HANFORD — Taking a trip “Down Under” is as easy as going to the local library branch this week.
Kings County libraries will host “Didgeridoo Down Under,” an educational and entertaining program about all things Australian, presented through the prism of the island continent’s most popular musical instrument — the didgeridoo.
“We’re very lucky in that the instrument we love captivates everyone else. It creates an immediate connection with the audience because the sound is so unique,” Didgeridoo Down Under founder and performer Darren Liebman said. “Many people will describe the sound as connecting to your inner being. And just on a physical level, the vibrations will strike a chord with people on a deep level. It’s otherworldly.”
A didgeridoo is a large wind instrument invented by the indigenous people of Australia. Archeological research shows that the instrument has been a part of Aboriginal culture for 1,500 years, though some people believe that the didgeridoo dates back 40,000 years or more.

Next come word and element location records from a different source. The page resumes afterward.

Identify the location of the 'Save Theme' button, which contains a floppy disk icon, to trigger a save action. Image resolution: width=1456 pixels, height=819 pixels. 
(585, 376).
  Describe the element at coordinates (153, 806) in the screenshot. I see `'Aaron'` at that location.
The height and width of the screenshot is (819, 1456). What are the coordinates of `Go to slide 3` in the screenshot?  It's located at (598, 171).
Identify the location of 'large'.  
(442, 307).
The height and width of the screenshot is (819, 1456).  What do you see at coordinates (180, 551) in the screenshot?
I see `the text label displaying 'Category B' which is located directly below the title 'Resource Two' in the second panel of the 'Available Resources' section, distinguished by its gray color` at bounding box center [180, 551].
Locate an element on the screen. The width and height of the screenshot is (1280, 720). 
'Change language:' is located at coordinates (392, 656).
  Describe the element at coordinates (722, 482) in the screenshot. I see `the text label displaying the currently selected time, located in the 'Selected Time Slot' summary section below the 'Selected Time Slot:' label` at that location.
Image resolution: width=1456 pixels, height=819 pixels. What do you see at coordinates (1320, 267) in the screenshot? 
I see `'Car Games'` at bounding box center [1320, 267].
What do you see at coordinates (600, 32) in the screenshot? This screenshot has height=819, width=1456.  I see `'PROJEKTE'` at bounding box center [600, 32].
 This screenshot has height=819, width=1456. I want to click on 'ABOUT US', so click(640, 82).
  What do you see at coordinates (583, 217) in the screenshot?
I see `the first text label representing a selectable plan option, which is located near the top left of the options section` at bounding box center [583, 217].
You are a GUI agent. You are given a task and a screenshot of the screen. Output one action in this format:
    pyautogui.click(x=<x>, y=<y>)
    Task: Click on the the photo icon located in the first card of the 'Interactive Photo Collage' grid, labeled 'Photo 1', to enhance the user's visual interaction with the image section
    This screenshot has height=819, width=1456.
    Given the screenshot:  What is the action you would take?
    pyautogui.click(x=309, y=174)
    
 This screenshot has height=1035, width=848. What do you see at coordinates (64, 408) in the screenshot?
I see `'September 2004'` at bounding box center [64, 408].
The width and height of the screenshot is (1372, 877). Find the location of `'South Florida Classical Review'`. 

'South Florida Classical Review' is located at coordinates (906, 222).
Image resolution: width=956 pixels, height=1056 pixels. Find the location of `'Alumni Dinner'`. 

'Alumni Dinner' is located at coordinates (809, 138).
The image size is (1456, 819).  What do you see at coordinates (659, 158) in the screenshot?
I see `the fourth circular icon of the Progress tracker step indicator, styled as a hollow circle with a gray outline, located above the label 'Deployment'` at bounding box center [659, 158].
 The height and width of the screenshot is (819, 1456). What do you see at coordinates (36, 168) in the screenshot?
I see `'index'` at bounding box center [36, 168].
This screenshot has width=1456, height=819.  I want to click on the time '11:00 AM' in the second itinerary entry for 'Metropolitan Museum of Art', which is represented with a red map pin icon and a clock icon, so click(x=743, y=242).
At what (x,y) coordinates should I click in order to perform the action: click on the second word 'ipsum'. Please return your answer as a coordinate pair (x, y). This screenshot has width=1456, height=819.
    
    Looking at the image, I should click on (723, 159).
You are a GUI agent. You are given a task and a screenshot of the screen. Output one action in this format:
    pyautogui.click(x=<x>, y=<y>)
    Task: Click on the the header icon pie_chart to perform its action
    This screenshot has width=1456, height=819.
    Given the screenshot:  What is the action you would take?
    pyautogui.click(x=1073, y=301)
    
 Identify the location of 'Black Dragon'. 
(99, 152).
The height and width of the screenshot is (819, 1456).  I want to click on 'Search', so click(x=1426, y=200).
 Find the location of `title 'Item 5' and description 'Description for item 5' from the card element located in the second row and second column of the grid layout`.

Liebman founded Didgeridoo Down Under about 15 years ago with a desire to combine music and entertainment with a message of acceptance of other cultures and environmentalism.
The shows expose children and parents to the parts of Australian culture that doesn’t necessarily get much spotlight time.
The company has performers all over the United States, including Los Angeles-based William Thoren who is performing at various Kings County spots this week.
“He’s a world-class didgeridoo player. And not only is he exceptionally talented, but he plays a funky style that kids really dig. He’s very talented,” Liebman said.
Thoren has been playing for almost 20 years, ever since his brother brought one of the instruments home. Years later, Thoren realized that playing and making didgeridoos was what he wanted to do as a career while traveling as a roadie for William Barton, a world-famous didgeridoo musician with the Sydney Symphony, whose passion rubbed off on Thoren.
Thoren traveled through the Australian bush with Barton and shares photos and stories of that adventure with audiences during the Didgeridoo Down Under performances.
“Kids get to moving around and dancing. There’s a lot of interaction during shows,” Thoren said. “Most of the time, they’re just amazed and super engaged.”
Thoren has also collaborated with George Clinton of legendary funk band Parliament Funkadelic and is also in a band called Gorangutang with Clinton’s grandson, rapper "Tra’zae” Clinton.